The overall purpose of the General Electric contract was to investigate germanium as a possible improvement over silicon which was the dominant crystal in use. [North 1946]
At General Electric North made germanium from its oxide under hydrogen at 650 C and then fused it into a crystalline mass by heating it at 1015 C. The purity of the resulting germanium (as indicated by its resistivity) was crucially dependent on the quality of the oxide, processing conditions and control over the purity of the hydrogen.
Extensive work was undertaken on germanium dopants, antimony being preferred over phosphorous which was also investigated.
To produce detector cartridges a doped ingot was sliced into 0.02 inch wafers, polished and rhodium plated on one side diced into 0.07 inch squares. These were soldered to the cartridge stud and finally highly polished.

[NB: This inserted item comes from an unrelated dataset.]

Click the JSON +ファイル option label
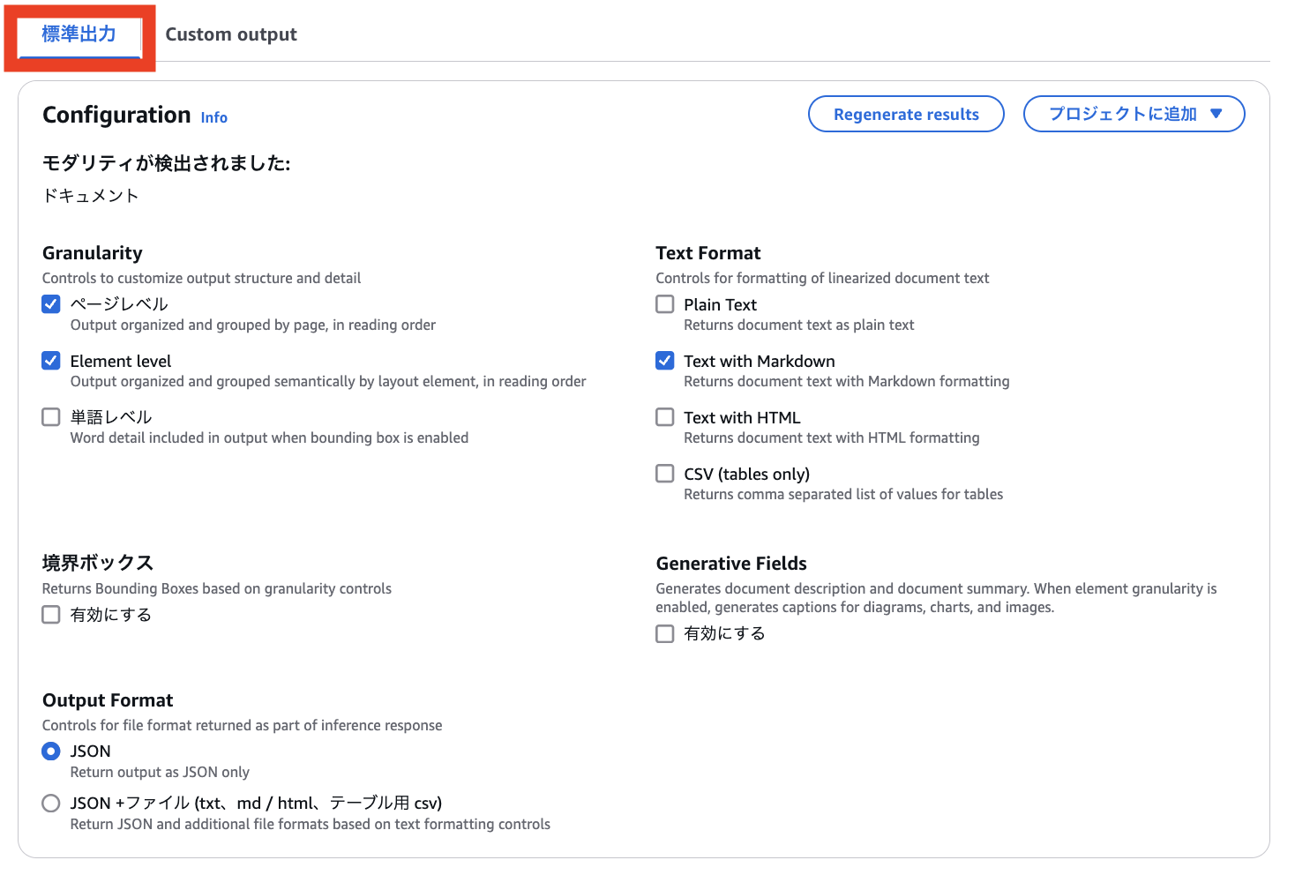 click(256, 804)
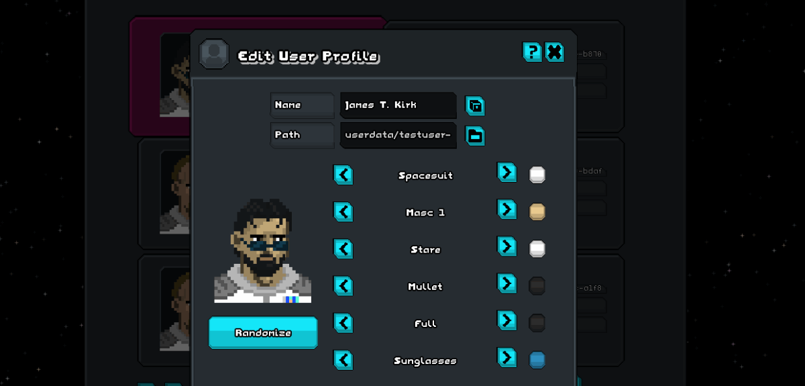Open the folder browse icon beside Path
The width and height of the screenshot is (805, 386).
click(475, 136)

Heat treatment and chemical etching were found to be undesirable for radar detectors.
North undertook an extensive investigation of welded point-contact diodes where the contact was welded to the germanium by passing a high current briefly through the unit. Due to their negative resistance characteristics these had high gain but were not used because of their high noise. Unlike conventional point-contact diodes, they were, however, excellent rectifiers. Using germanium with high levels of antimony doping, North obtained very low forward resistance at only 0.4 volts. [Torrey 1948]
North’s coaxial cartridge design followed the dimensional outline of the Sylvania silicon 1N26 but typically utilized antimony doped germanium. The assembly was sealed into silver plated steel tube with low-loss glass. Use of antimony doping (n-type germanium) gave reversed polarity compared to conventional silicon diodes. [Drawing from Torrey 1948]
General Electric 1N23A cartridge [Courtesy Jan de Groot]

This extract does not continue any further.